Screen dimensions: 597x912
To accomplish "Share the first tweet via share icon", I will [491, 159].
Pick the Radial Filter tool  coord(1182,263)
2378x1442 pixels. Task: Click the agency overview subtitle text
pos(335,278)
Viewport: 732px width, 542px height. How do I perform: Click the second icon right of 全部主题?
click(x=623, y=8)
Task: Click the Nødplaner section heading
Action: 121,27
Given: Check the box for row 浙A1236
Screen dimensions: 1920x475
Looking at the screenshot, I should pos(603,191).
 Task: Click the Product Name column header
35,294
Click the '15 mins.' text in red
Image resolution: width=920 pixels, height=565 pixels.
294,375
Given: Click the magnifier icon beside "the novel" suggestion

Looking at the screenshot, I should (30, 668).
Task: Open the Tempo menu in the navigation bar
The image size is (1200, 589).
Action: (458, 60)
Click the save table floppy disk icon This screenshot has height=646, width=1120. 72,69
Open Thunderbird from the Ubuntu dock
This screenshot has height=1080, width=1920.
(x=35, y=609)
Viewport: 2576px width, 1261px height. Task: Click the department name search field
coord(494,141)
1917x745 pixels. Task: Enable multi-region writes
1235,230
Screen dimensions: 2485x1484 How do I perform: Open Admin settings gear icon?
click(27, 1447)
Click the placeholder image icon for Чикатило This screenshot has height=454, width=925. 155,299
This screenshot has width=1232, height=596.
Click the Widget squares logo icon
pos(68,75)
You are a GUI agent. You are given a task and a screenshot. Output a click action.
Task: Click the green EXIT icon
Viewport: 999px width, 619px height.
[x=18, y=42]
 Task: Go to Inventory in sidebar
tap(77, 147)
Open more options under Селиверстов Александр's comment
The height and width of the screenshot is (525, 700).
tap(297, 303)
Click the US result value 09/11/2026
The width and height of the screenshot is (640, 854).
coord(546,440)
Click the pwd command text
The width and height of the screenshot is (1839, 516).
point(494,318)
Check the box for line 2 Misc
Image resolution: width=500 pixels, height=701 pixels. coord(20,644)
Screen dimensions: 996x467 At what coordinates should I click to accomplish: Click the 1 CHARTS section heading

● ● ● ● ●

(WHAT YOU NEED TO DO)
Put every item above into a numbered list, one line per entry, and leave out the blank lines.

(SOLUTION TO THIS TASK)
1. Screen dimensions: 597x912
2. To accomplish "Share the first tweet via share icon", I will [491, 159].
3. Pick the Radial Filter tool  coord(1182,263)
4. 2378x1442 pixels. Task: Click the agency overview subtitle text
5. pos(335,278)
6. Viewport: 732px width, 542px height. How do I perform: Click the second icon right of 全部主题?
7. click(x=623, y=8)
8. Task: Click the Nødplaner section heading
9. Action: 121,27
10. Given: Check the box for row 浙A1236
11. Screen dimensions: 1920x475
12. Looking at the screenshot, I should pos(603,191).
13.  Task: Click the Product Name column header
14. 35,294
15. Click the '15 mins.' text in red
16. Image resolution: width=920 pixels, height=565 pixels.
17. 294,375
18. Given: Click the magnifier icon beside "the novel" suggestion
19. Looking at the screenshot, I should (30, 668).
20. Task: Open the Tempo menu in the navigation bar
21. The image size is (1200, 589).
22. Action: (458, 60)
23. Click the save table floppy disk icon This screenshot has height=646, width=1120. 72,69
24. Open Thunderbird from the Ubuntu dock
25. This screenshot has height=1080, width=1920.
26. (x=35, y=609)
27. Viewport: 2576px width, 1261px height. Task: Click the department name search field
28. coord(494,141)
29. 1917x745 pixels. Task: Enable multi-region writes
30. 1235,230
31. Screen dimensions: 2485x1484 How do I perform: Open Admin settings gear icon?
32. click(27, 1447)
33. Click the placeholder image icon for Чикатило This screenshot has height=454, width=925. 155,299
34. This screenshot has width=1232, height=596.
35. Click the Widget squares logo icon
36. pos(68,75)
37. You are a GUI agent. You are given a task and a screenshot. Output a click action.
38. Task: Click the green EXIT icon
39. Viewport: 999px width, 619px height.
40. [x=18, y=42]
41.  Task: Go to Inventory in sidebar
42. tap(77, 147)
43. Open more options under Селиверстов Александр's comment
44. The height and width of the screenshot is (525, 700).
45. tap(297, 303)
46. Click the US result value 09/11/2026
47. The width and height of the screenshot is (640, 854).
48. coord(546,440)
49. Click the pwd command text
50. The width and height of the screenshot is (1839, 516).
51. point(494,318)
52. Check the box for line 2 Misc
53. Image resolution: width=500 pixels, height=701 pixels. coord(20,644)
54. Screen dimensions: 996x467 At what coordinates should I click to accomplish: Click the 1 CHARTS section heading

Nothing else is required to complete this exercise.